Could you give again exactly, and only, the lines from the one holding "Where should I" through the end of the data, both ends included, with pictures left out?

_ _ _ _ _

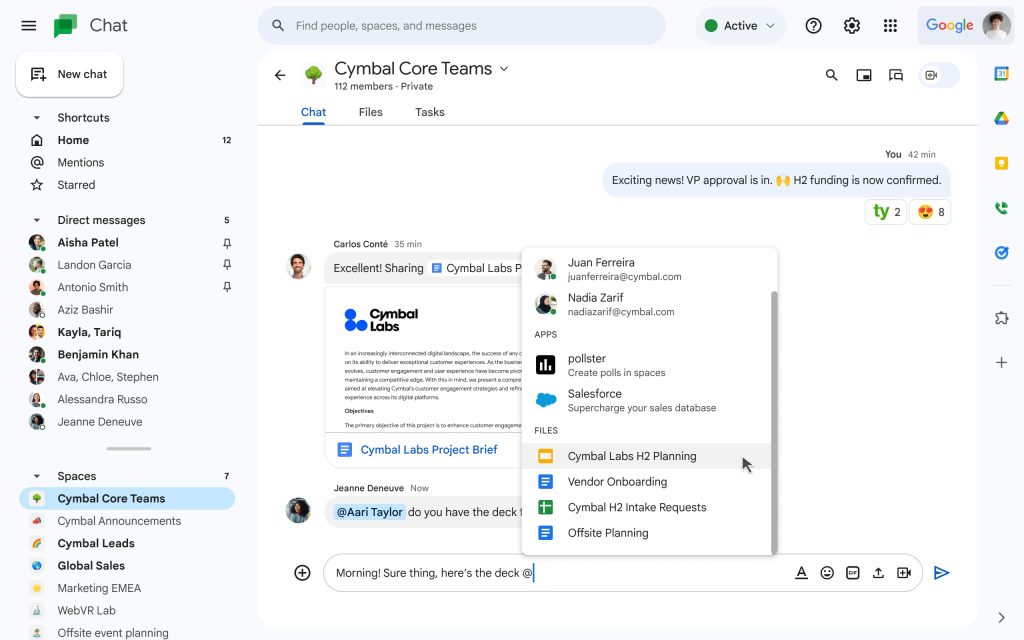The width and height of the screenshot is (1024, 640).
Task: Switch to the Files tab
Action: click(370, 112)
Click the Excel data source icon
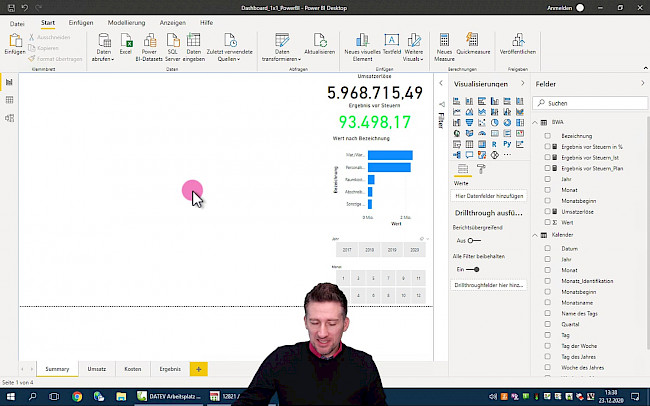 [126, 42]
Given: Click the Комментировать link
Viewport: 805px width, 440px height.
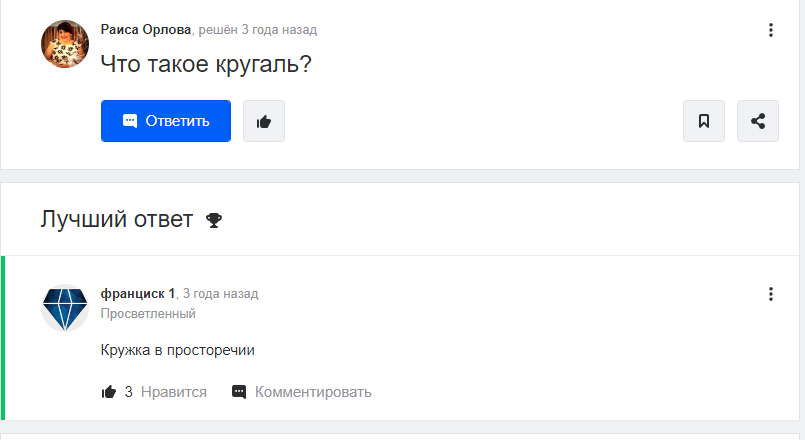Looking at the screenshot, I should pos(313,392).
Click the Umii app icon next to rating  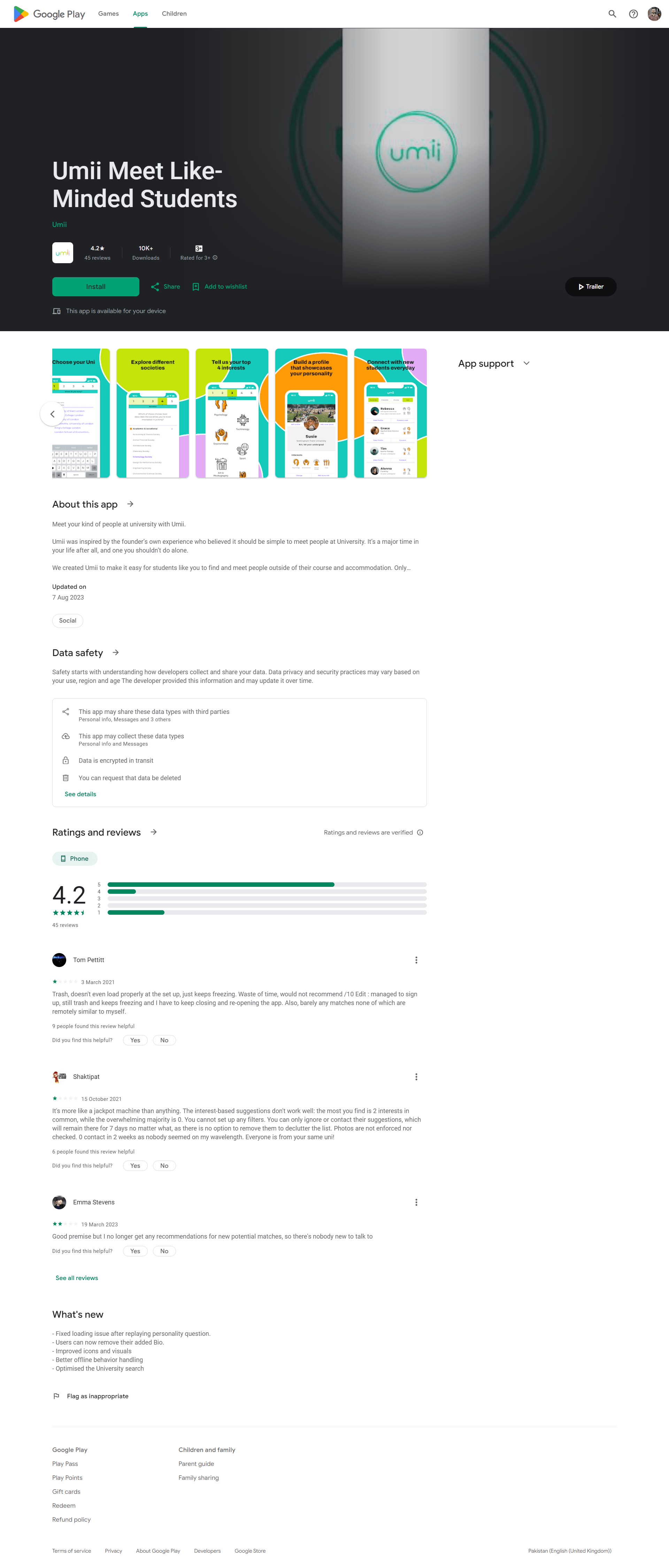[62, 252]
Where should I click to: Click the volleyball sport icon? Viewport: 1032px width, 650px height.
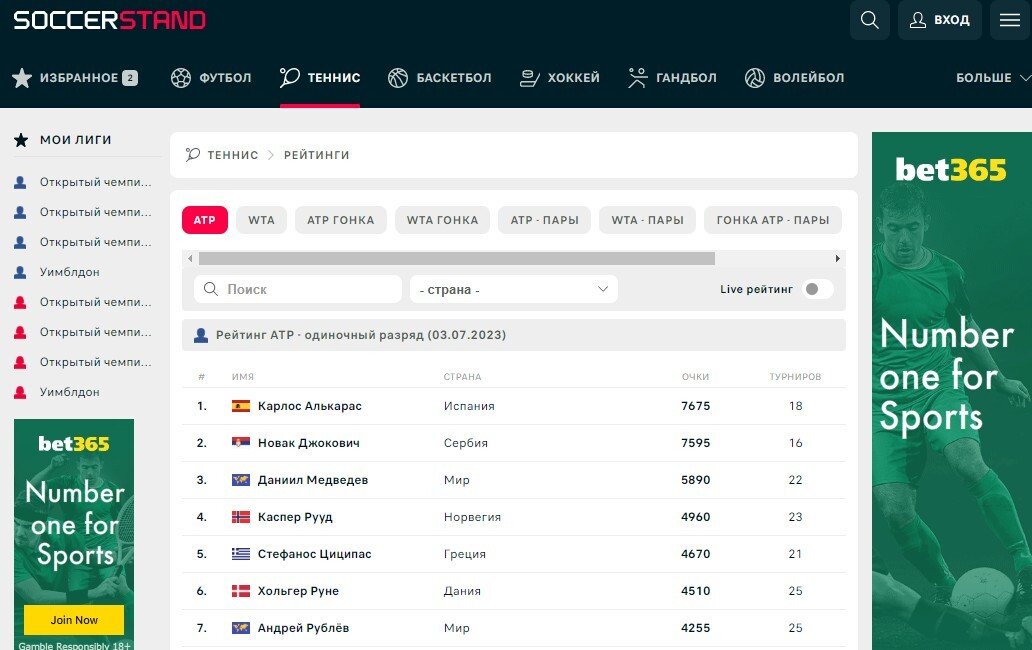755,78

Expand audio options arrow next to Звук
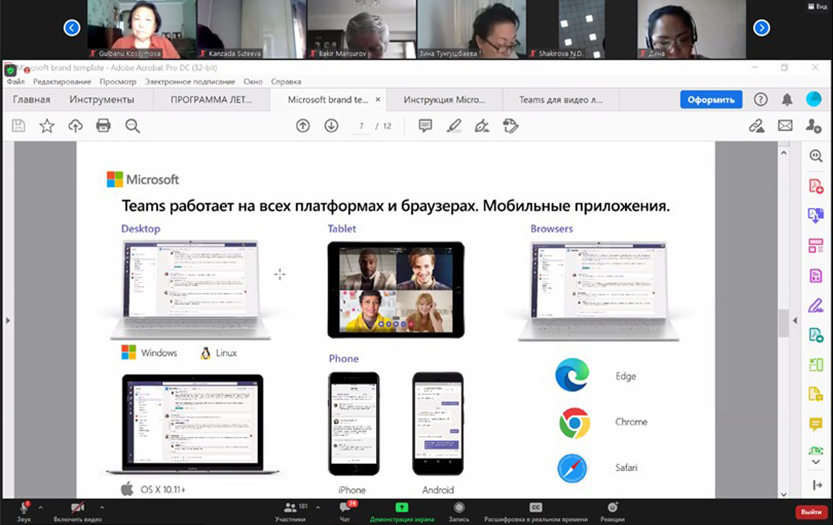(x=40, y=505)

_ _ _ _ _

WRITTEN REPLY:
Where should I click to: Click the volleyball sport icon? Viewport: 1032px width, 650px height.
755,78

Expand audio options arrow next to Звук
(x=40, y=505)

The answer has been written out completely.